Given task a: In the records, rewrite the lines starting at the one containing "Where should I click to: Open" and ending at the one containing "Action: [x=271, y=1012]", swapping "marker" for "pin" and keeping everything else unchanged.

Text segment:
* Begin *

6. A good case discusses scope conditions. One of the criticisms of randomized controlled trials is that they have limited external validity (Reference Pritchett and SandefurPritchett and Sandefur 2015). We often just do not have the information to know whether the same result would occur in other places, for other people, or during different periods in history (Reference WoolcockWoolcock 2013). Learning from qualitative case studies can be prone to this same problem, but an implementation case usually provides some grist for thinking more systematically about whether the experience highlighted holds lessons for others. That grist comes in the form of a clear specification of context and analysis of how context shaped the steps taken and the results achieved. Such an analysis provides some basis for understanding how a change in implementation circumstances (context, scale, population) might alter the result.
Beyond encapsulating these broad principles, both ISS and the GDI made it a practice to offer the people who did the hard work of putting a program into practice a chance to think about how their experience generalizes, thereby capturing some of the tacit knowledge in the heads of these experts. For analytical purposes it is important to establish the parameters within which the findings of a given case apply, and experienced practitioners are often keenly aware of how slight differences in legal authorization, public opinion, or institutional capacity could make it hard for others to emulate their successes.
7. A good case is fun to read. Our two programs differ with respect to this seventh quality: the “engagement factor.” People are busy. Senior officials, especially political leaders, are exceptionally so, and gaining their attention can be hard. If the purpose of a case is adaptive learning or diffusing experience, then a case ought to draw the reader in and get to the point fast. For this reason, the ISS program opted to follow a Harvard Business School management case model that puts a decision-maker in the driver’s seat, uses names and quotes (cleared with the people interviewed), and keeps jargon to a minimum. Its cases put the reader right at the coal-face.
This approach had its pros and cons, however. In the program’s view, while it boosted engagement with many practitioners and with students, it sometimes hurt credibility with a social science research audience, for whom this approach seemed to imply a “great man” theory of history. In the program’s view these concerns were often misplaced. The style was similar to highly commended scholarly work on political development. The social science translation problem more often lay in the release of individual cases separately from cross-cutting analysis – and outside the realm of peer-reviewed journals.

* End *

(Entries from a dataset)
* Begin *

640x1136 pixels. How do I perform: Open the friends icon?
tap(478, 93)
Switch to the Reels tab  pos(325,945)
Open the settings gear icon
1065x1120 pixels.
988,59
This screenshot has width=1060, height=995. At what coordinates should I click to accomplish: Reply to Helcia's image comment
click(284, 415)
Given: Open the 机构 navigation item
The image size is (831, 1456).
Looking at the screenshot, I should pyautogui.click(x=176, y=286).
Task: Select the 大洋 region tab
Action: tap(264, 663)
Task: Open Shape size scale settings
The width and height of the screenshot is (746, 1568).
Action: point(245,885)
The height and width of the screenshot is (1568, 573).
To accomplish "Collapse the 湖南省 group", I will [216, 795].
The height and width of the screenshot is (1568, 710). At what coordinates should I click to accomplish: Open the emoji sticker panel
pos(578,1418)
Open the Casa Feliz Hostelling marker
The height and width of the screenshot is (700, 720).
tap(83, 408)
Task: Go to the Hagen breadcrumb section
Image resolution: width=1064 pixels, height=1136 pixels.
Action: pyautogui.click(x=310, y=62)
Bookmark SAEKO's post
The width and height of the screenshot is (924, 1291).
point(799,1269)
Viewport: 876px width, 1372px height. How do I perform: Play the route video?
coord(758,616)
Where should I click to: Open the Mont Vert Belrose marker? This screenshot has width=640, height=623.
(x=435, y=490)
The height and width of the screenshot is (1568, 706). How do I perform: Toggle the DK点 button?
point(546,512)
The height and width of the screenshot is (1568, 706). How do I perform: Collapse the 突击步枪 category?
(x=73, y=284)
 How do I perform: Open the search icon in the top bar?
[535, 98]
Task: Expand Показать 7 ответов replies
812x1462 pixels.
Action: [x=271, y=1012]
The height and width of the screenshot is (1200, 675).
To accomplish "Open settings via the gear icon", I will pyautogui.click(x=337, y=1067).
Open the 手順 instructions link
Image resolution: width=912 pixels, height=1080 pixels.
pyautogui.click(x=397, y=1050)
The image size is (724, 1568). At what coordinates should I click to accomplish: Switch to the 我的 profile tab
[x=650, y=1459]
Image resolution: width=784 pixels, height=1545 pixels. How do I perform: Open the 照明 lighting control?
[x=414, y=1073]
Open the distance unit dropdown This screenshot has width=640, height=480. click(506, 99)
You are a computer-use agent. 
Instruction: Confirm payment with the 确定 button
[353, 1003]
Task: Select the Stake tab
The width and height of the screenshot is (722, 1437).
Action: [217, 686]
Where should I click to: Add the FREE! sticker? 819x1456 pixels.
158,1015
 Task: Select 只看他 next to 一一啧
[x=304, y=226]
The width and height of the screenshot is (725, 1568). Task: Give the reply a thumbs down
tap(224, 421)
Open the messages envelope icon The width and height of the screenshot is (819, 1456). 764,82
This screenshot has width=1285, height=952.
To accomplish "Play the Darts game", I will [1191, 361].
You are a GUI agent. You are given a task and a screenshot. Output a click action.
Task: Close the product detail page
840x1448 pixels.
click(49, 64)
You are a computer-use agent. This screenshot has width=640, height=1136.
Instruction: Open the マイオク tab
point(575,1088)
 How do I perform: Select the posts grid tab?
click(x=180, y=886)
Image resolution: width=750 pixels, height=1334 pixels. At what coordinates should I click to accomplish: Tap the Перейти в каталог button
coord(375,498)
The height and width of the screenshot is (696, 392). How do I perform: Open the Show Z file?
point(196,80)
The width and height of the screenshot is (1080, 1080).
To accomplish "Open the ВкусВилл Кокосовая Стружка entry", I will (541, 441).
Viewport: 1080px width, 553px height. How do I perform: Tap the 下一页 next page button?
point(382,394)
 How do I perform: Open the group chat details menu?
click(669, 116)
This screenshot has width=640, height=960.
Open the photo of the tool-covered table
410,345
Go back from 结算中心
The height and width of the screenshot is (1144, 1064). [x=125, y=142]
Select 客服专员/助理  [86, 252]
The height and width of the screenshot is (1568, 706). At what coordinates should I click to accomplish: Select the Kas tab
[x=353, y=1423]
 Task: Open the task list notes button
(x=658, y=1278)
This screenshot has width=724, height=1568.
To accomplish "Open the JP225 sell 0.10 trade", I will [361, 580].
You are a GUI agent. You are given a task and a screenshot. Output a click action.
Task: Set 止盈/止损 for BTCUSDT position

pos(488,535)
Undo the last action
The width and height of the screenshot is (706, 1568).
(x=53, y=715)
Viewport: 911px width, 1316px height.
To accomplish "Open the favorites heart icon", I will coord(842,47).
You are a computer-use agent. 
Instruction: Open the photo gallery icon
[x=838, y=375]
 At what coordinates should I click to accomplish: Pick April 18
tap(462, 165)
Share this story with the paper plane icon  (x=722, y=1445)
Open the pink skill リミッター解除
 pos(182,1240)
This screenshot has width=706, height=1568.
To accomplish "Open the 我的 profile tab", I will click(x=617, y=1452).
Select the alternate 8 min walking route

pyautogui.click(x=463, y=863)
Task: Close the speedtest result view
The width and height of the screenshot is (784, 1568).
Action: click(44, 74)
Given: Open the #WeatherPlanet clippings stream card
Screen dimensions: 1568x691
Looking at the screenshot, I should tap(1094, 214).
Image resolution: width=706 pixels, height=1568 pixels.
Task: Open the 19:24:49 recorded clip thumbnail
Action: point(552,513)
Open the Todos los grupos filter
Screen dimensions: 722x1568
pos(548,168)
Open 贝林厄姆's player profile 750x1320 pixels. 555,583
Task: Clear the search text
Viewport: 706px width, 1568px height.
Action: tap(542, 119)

* End *

Given task b: According to the text on case studies, what slight differences do experienced practitioners recognize could make their successes hard for others to emulate? List all of them.

Full solution a:
Where should I click to: Open the Mont Vert Belrose pin? This screenshot has width=640, height=623.
(x=435, y=490)
The height and width of the screenshot is (1568, 706). How do I perform: Toggle the DK点 button?
point(546,512)
The height and width of the screenshot is (1568, 706). How do I perform: Collapse the 突击步枪 category?
(x=73, y=284)
 How do I perform: Open the search icon in the top bar?
[535, 98]
Task: Expand Показать 7 ответов replies
812x1462 pixels.
Action: [x=271, y=1012]

Full solution b:
- Legal authorization
- Public opinion
- Institutional capacity